4. Ask for an "exam" at the 6-week check-up. My OB's office does not normally do vaginal exams at the check-up unless the mother is due for a pap-smear. I did not know this and I also didn't think it really mattered. But, in my case, I had some abnormal healing that had to be taken care of at 5 months post-partum (You wanna put that silver nitrate stick WHERE!?). If I'd been offered an exam earlier, I wouldn't have had to deal with the pain and discomfort before realizing something was not right. I will beg for an exam next time - bet they won't see that comin'!

5. Start a College Fund. Okay, technically I did not start a college fund for Maleah. Her grandparents did. But, it an option we were already looking at - a CollegeCounts 529 savings plan. Seriously, even if you only put $10 a month in this account for a while, DO IT! College costs are always on the rise and it is a whole lot easier to save for it rather than to strap her down with student loans after graduation (like me... oh, how I hate to see mail from Sallie Mae!!!). Right now, while Blake is in school, we don't really have a lot to contribute. Every little bit helps, though, so we have decided one way to save  for her education is to always put our spare change in her piggy bank. Every now and then I'll also slip some dollar bills in there just for fun. We had it cashed the other day and there was a whopping $73 in there! If I did the math correctly, that $73 will be about $125 by the time she turns 18 if it grows at an APR of 3%. Her grandparents all have access to this account, so they can make deposits at any time. Starting now will help us get in the habit of contributing on a regular basis and we'll increase our deposits as time goes on!

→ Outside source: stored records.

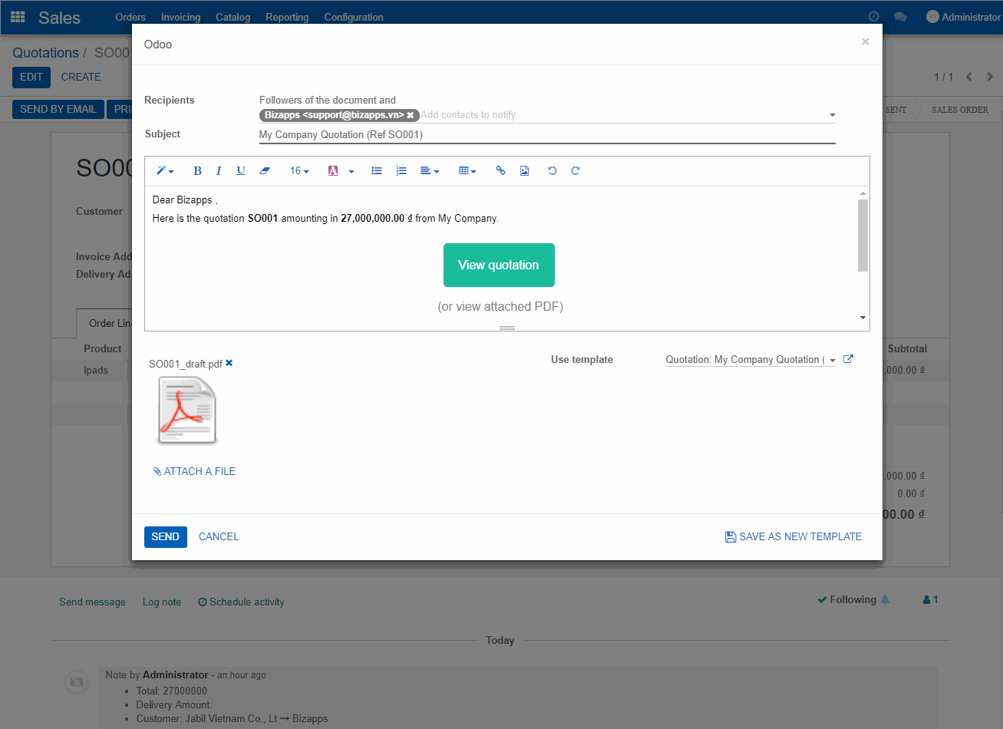Open the Reporting menu
Screen dimensions: 1003x729
tap(287, 17)
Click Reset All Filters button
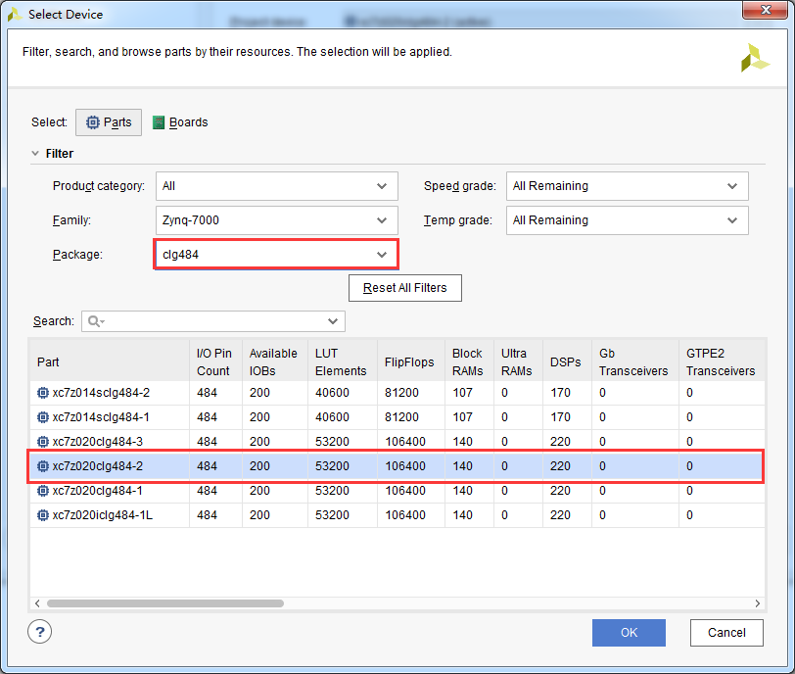 tap(405, 288)
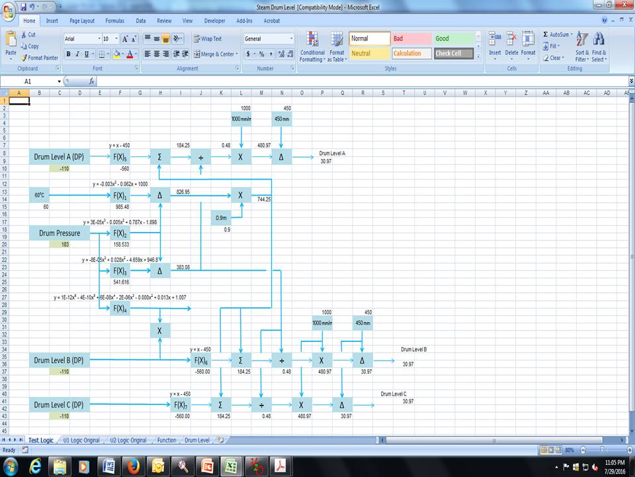
Task: Toggle bold formatting
Action: pyautogui.click(x=68, y=53)
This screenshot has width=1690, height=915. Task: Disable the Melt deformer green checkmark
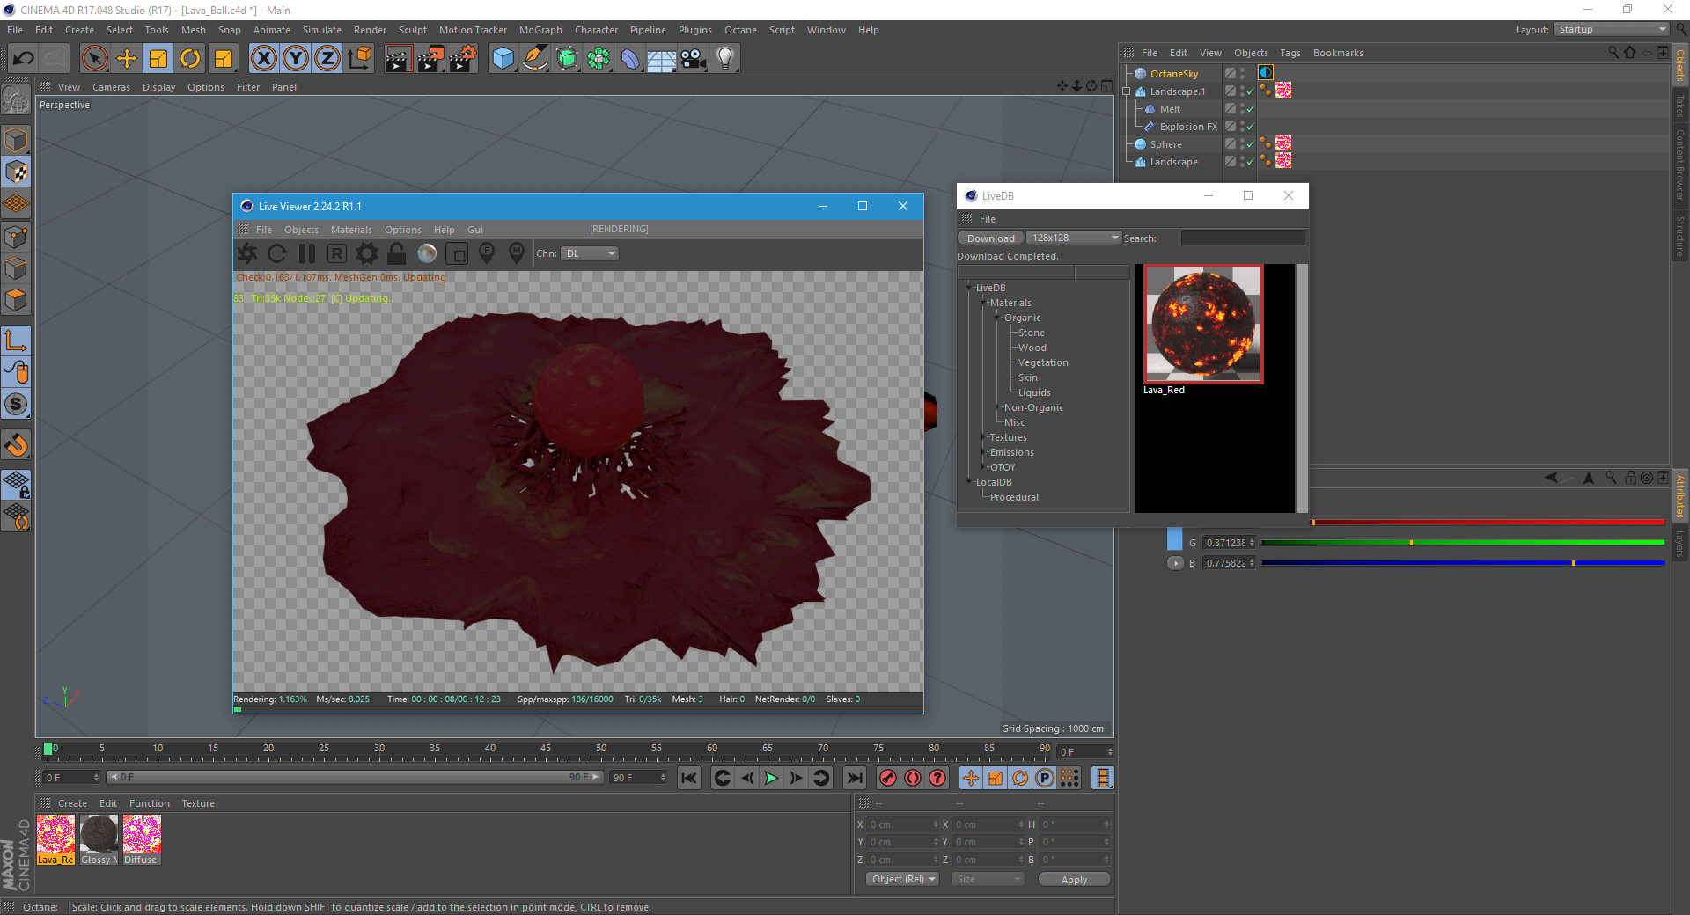1250,109
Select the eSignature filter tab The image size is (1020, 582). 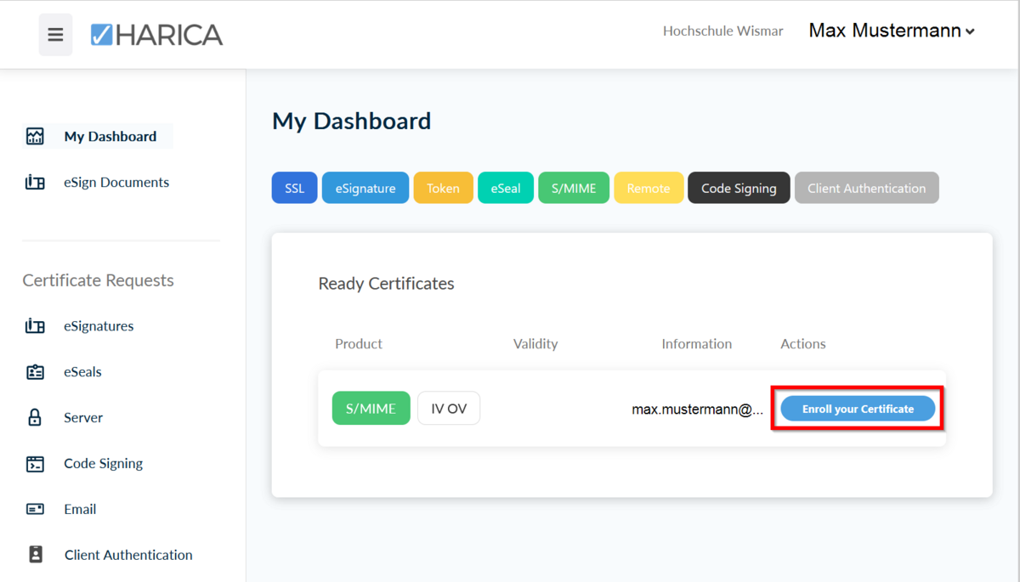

6. Buy a video monitor. We have not had one of these with Maleah, mostly because her room is so close to ours. If I had one, I probably would have lost my mind staring at it for any sign of stress during those early months! (I really learned a lot about trusting God with my baby without it!) But, it would be nice to have now that she is older for those times when I'm not quite sure if she's fussing because she's awake or just fussing mid-sleep. Because now when I go in to check on her, it becomes a big ordeal! 

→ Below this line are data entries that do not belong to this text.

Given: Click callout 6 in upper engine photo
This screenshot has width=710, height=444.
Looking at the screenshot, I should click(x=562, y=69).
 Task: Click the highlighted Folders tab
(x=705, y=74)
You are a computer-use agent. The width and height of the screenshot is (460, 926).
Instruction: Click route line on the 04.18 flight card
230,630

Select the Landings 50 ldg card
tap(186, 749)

7. Hold her more. I am very glad we helped Maleah be able to fall asleep on her own and nap/night time is not really a battle. But, now she doesn't like for us to rock her for very long (particularly at night) - she'll even point to the crib, asking to go lay down to sleep. I wish I had soaked up those times when she was so tiny and liked to snuggle. There's a balance, though, in my opinion - but I think I erred on the side of caution and missed out on some prime snuggle time. She has actually started letting me rock her more often in the past couple of months and I am treasuring it! Just this morning, she was up at 5:15 and I went in to give her some milk and try to get her back to sleep for a bit. She took her milk, snuggled in my arms, and then laid her head on my chest to be rocked. I defintely enjoy those moments when they happen!

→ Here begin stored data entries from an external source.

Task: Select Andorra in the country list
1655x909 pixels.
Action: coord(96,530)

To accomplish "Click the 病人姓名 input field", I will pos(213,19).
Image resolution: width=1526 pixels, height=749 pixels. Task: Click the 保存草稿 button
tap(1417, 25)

8. This, too, shall pass. The days are long, but the years are short. Enjoy it because it flies by so fast.  Oh, man, how true each of these little phrases are. When the crying seems to go on forever, I remember - This, too, shall pass. When I'm counting the clock down to the second for nap/bed-time, The days are long, but the years are short. When I catch myself looking forward to the next stage or milestone, Enjoy it because it flies by so fast. No matter how many times I have told myself to stop and enjoy the moment, no matter how many times I've tried to soak it all in... this year has gone way too fast. I still feel like it happened in the blink of an eye, even though I tried so hard to let it linger. I look at Maleah every day and appreciate Who sent her to me and try to remember that each moment with her is truly a gift.

What are some things you found helpful during your baby's first year?